Lots of regrets. I have not been able to get [a major investment in] early childhood education [to gain much traction] in Congress. There’s still tremendous unmet need. ... Another regret is the whole issue of gun violence which has haunted me since I was a little boy. The fact that we failed, that we utterly failed, to get Congress to do anything...Japan, Europe, Australia, you just don’t have the level of devastation and trauma and destroyed families. ... Third is just to get financial aid to undocumented students. That there are just these kids who’ve worked so hard and played by all the rules and gotten good grades and been community leaders, and we can’t offer them federal financial aid ... It’s heartbreaking. ... I feel like I failed.
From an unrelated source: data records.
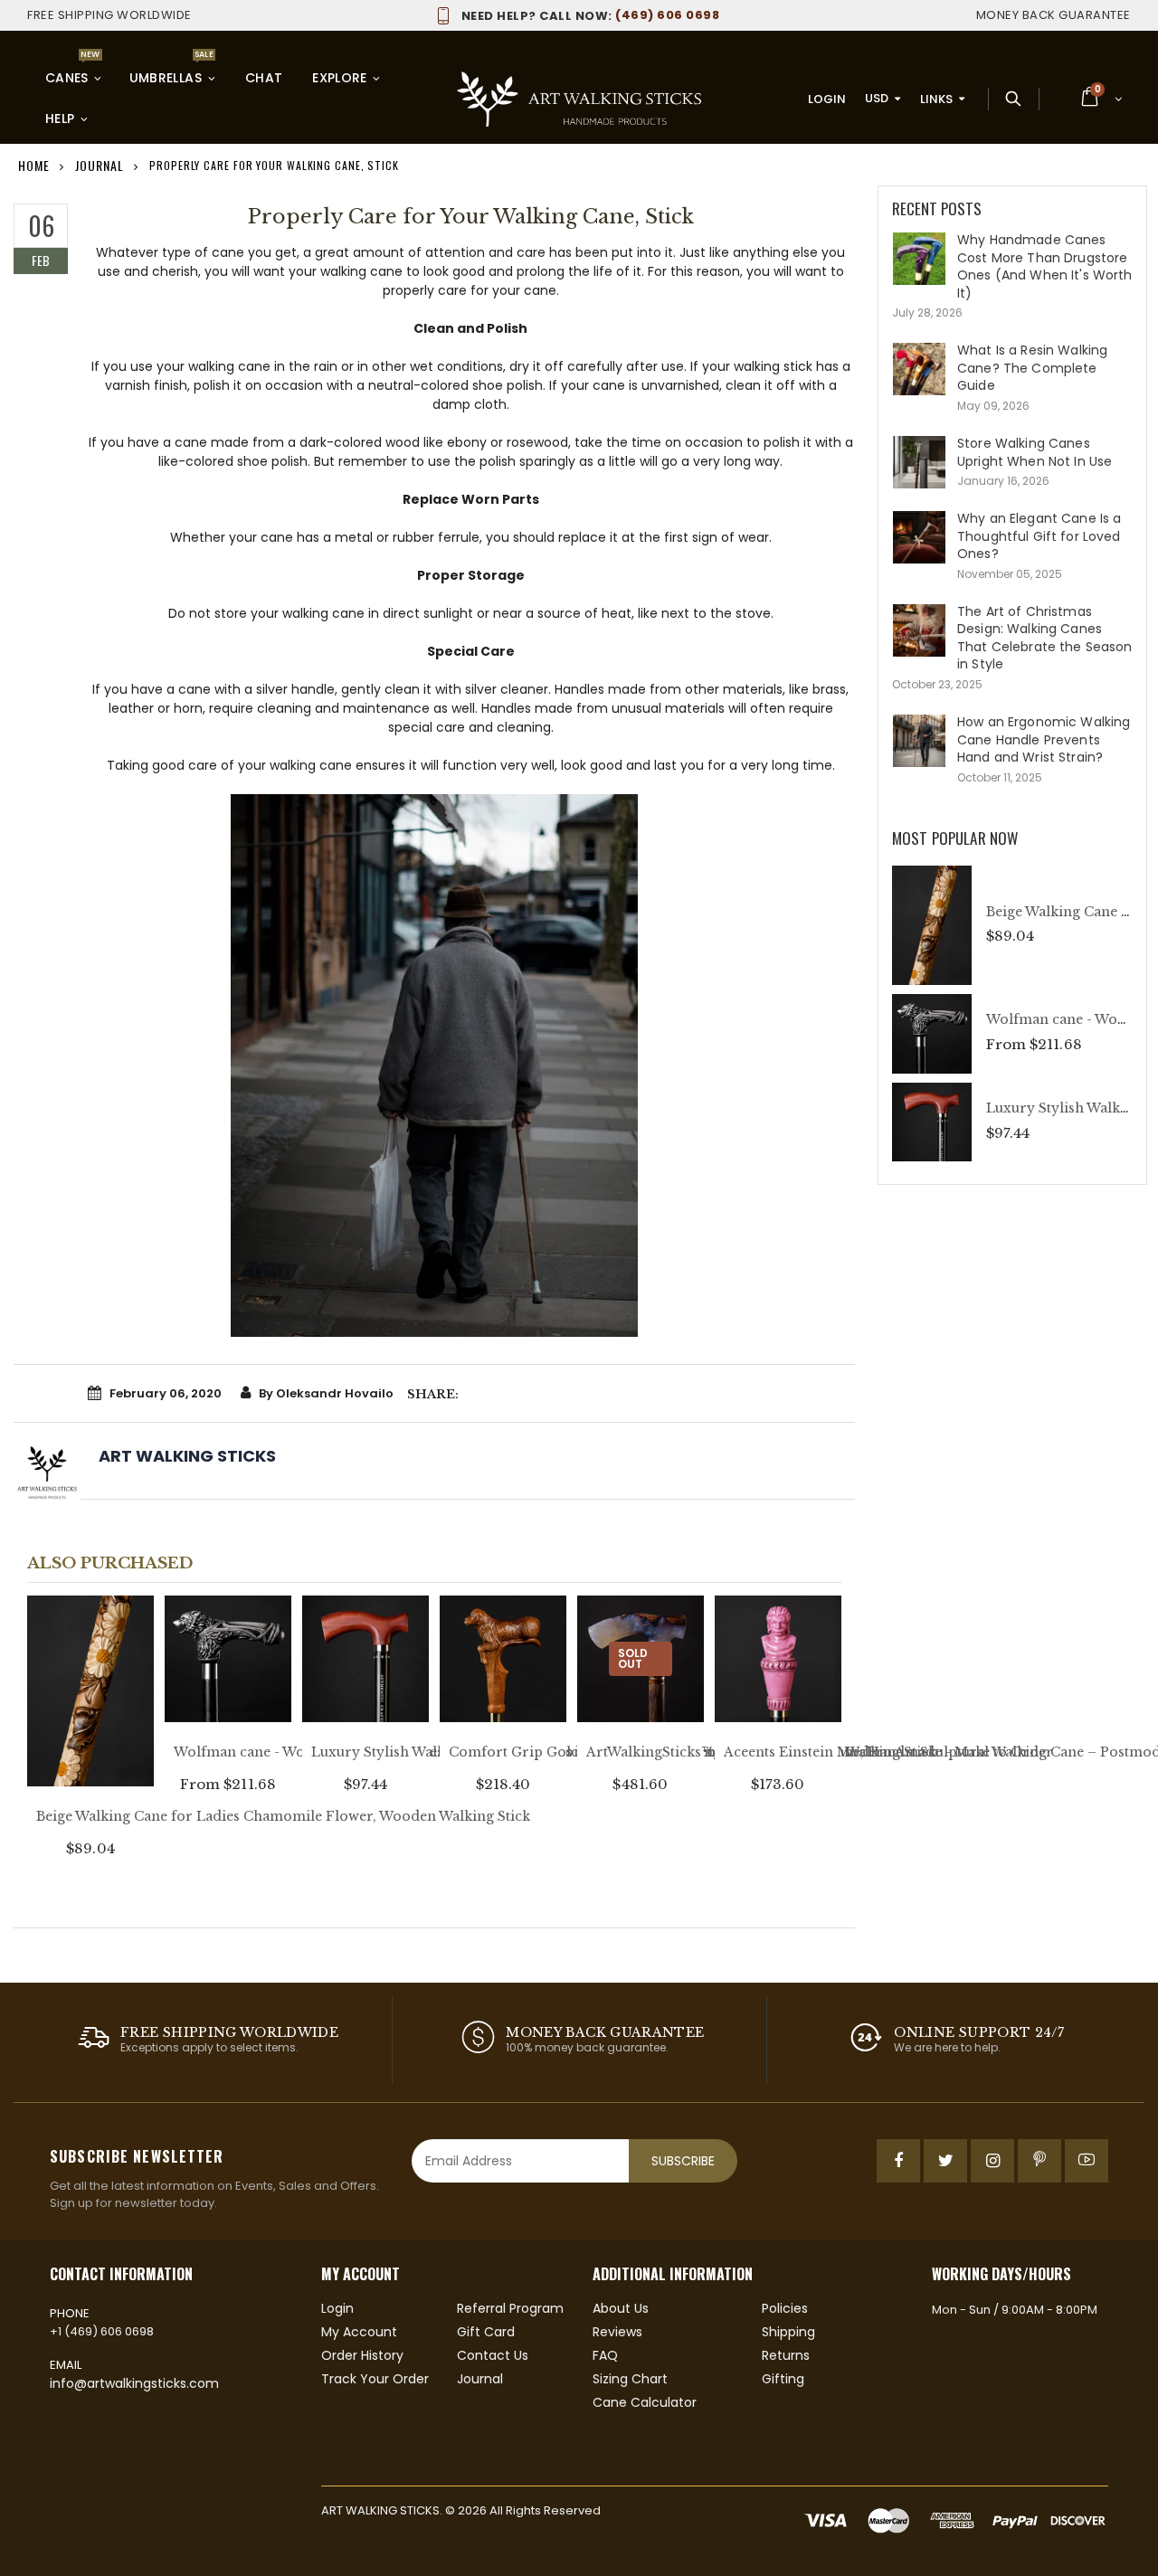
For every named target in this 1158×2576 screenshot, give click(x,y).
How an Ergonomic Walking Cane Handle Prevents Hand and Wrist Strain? (1043, 739)
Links (936, 99)
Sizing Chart (630, 2379)
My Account (359, 2332)
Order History (362, 2355)
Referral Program (510, 2308)
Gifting (783, 2379)
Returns (786, 2355)
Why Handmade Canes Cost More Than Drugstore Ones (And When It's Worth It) (1045, 266)
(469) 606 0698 (590, 15)
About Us (621, 2308)
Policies (785, 2308)
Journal (480, 2379)
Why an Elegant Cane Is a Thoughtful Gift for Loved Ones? (1039, 536)
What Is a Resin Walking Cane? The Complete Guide (1032, 367)
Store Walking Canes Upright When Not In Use (1034, 452)
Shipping (788, 2332)
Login (827, 99)
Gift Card (486, 2332)
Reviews (617, 2332)
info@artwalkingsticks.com (134, 2383)
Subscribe (683, 2161)
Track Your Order (375, 2379)
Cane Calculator (645, 2402)
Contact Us (492, 2355)
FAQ (605, 2355)
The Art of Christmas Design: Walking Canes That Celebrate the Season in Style (1045, 638)
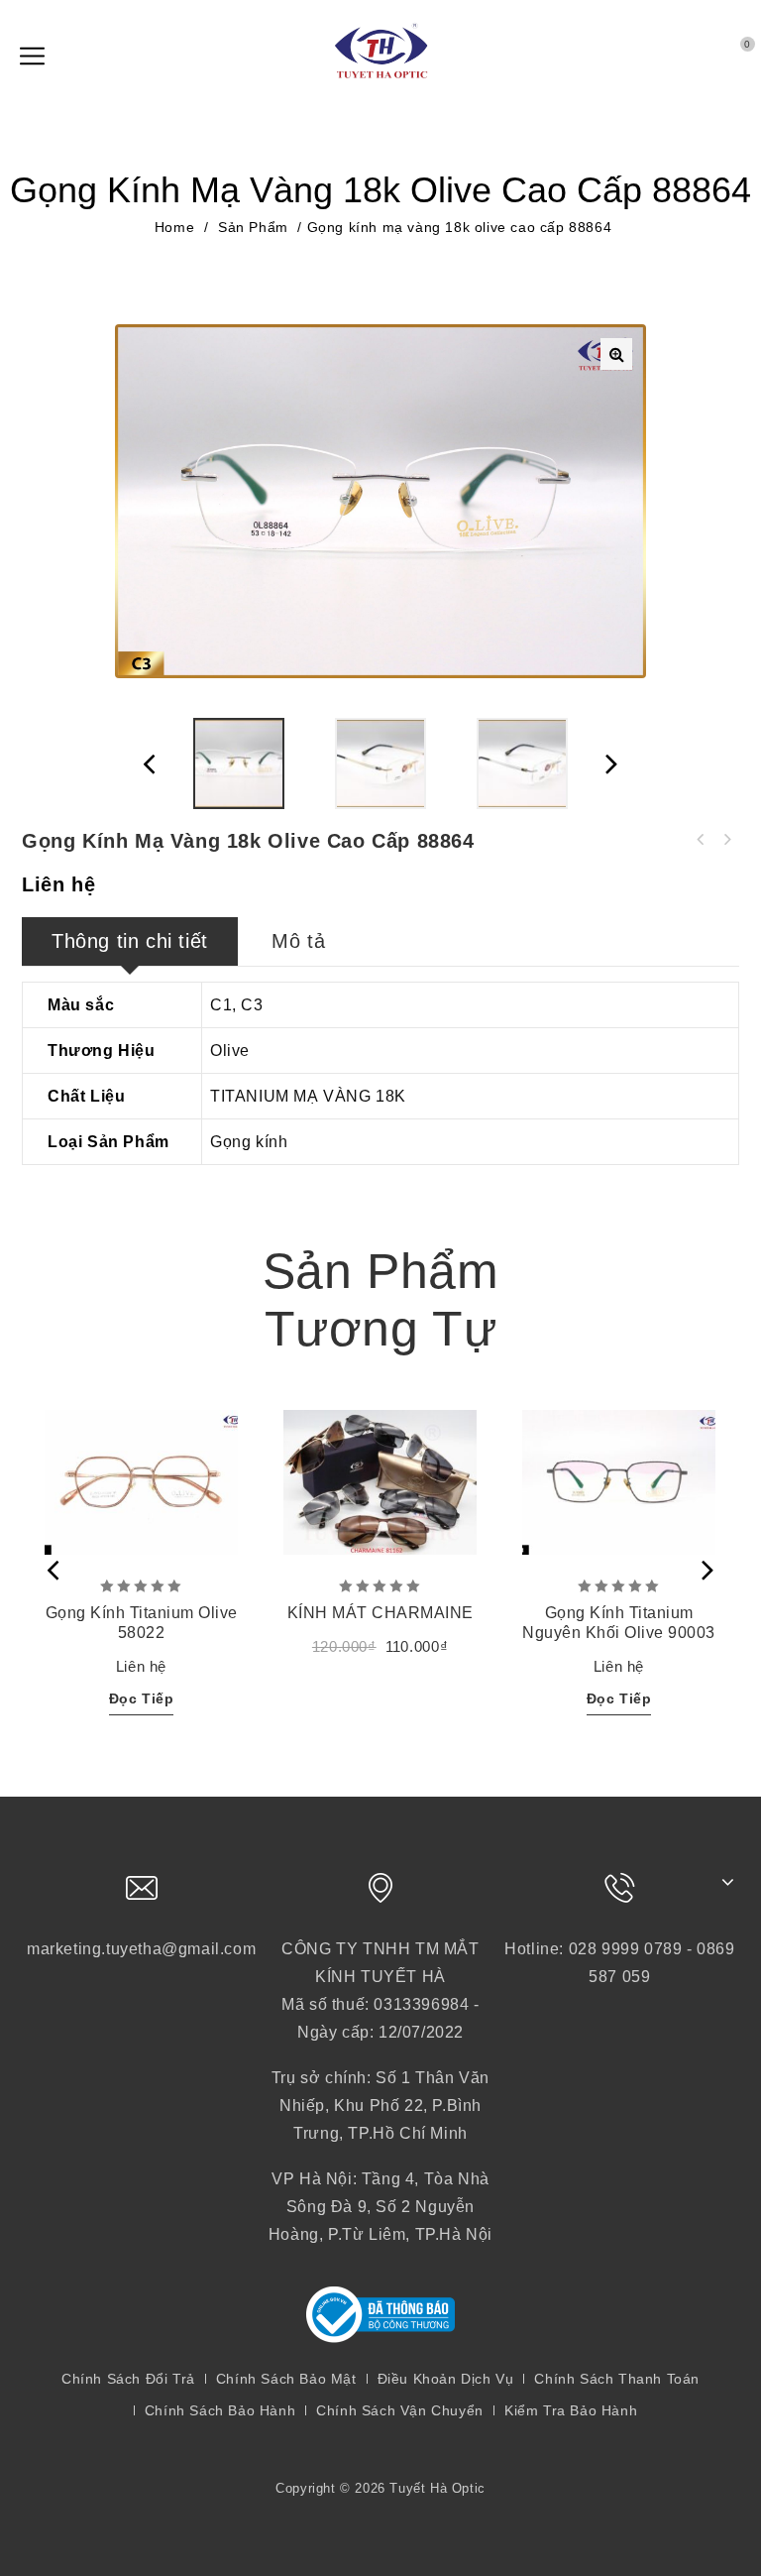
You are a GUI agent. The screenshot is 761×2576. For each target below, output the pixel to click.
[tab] (130, 941)
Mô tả (298, 941)
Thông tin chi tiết (130, 941)
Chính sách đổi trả (128, 2379)
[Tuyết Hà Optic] (380, 50)
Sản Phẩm (253, 227)
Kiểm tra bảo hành (570, 2410)
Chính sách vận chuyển (400, 2410)
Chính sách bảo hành (220, 2410)
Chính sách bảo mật (286, 2379)
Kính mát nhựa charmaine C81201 (700, 840)
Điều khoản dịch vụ (446, 2379)
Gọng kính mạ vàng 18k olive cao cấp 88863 (726, 840)
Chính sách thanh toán (617, 2379)
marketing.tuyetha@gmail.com (141, 1948)
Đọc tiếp (141, 1698)
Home (174, 227)
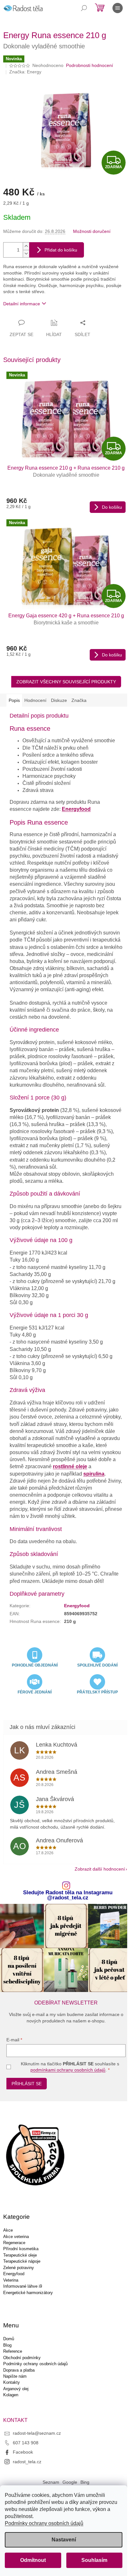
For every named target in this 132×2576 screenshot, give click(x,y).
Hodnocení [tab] (35, 700)
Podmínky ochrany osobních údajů (44, 2523)
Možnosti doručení (92, 231)
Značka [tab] (79, 700)
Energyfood (76, 809)
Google (69, 2482)
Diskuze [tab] (59, 700)
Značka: (25, 71)
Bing (84, 2482)
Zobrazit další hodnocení (100, 1869)
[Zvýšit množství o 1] (26, 246)
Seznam (51, 2482)
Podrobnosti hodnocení (89, 65)
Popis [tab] (14, 700)
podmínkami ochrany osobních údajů (67, 2069)
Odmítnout (33, 2560)
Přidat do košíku (61, 249)
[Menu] (117, 8)
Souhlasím (94, 2560)
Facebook (23, 2452)
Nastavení (64, 2539)
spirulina (93, 1474)
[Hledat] (84, 8)
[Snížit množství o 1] (26, 253)
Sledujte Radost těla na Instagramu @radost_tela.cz (67, 1895)
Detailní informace (21, 303)
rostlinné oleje (70, 1466)
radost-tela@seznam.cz (37, 2433)
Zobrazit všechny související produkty (66, 681)
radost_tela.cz (27, 2461)
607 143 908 (25, 2442)
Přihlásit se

What about your biggest mistake? Something that the department could have done better?
One huge mistake was we spent a year and a half two years trying to finish No Child Left Behind in 2009 and ’10 and ‘11. We spent hundreds and hundreds of hours. And we knew the law was hurting children and hurting teachers. And we would have been crucified by Congress, saying we bypassed them if we hadn’t spent that time, and so we thought we were doing the right thing. So at the end of the day, that was a big mistake. We failed. ... We let schools, we let kids suffer for another year. So, in hindsight, we should have done waivers earlier.
Done waivers earlier? Would you have done in the same way? Would they have looked the same?
I’m not sure that they would have looked identical, but I think [overall] waivers have gone pretty darn well. You guys don’t cover it much. But we have 44 pretty happy customers across the political spectrum. To be more helpful to children and more supportive of teachers and schools, we should have known Congress was good at talking but not good at acting, and the fact is that we hurt kids and hurt teachers and wasted so much of our time. That was a big mistake.
Duncan had something to add here on something he wishes he’d handled differently: regulations stepping up oversight of for-profit colleges. It’s been a protracted fight with Congress.
I didn’t realize how hard the gainful employment stuff would be. It was totally the right fight, but I just underestimated the pushback ... and how many guys in Congress, both Republican and Democrat that their guys would buy off. We spent so much time, and that was painful and no fun. I love working on the early childhood stuff, that’s fun. ... No regrets, we just underestimated the amount of pushback and how much money talks in this town.
The scores coming got back from the Common Core tests in many states don’t look great. Are you worried that this could fuel the pushback on the standards?
What we’re getting finally for the first time in decades is the truth, and we’re assessing more critical-thinking skills . ...The fact that the truth hasn’t been told for so long, and the fact that kids and parents have actually been lied to is one of the most insidious things in education. No one is that focused on scores, and we know this is going to be rocky or bumpy, but folks are trying to do the right thing. Folks are doing stuff that they’ve never done before, teaching to higher standards and trying to assess in different ways. Through that change, if we can keep high school graduation rates going in the right direction, if we can keep reducing drop-out rates, that’s a huge thing.
Believe it or not, Duncan and I had an even longer (and wonkier, deeper-in-the-weeds) discussion of waivers, No Child Left Behind and accountability more generally. We also talked about how the back-and-forth with states on their flexibility plans has improved over time, in his view, thanks in part to feedback from chiefs. And he praised the states’ teacher-equity plans, which he said included a lot of creative ideas that might have been politically dicey years ago, like paying teachers more to work in low-performing schools.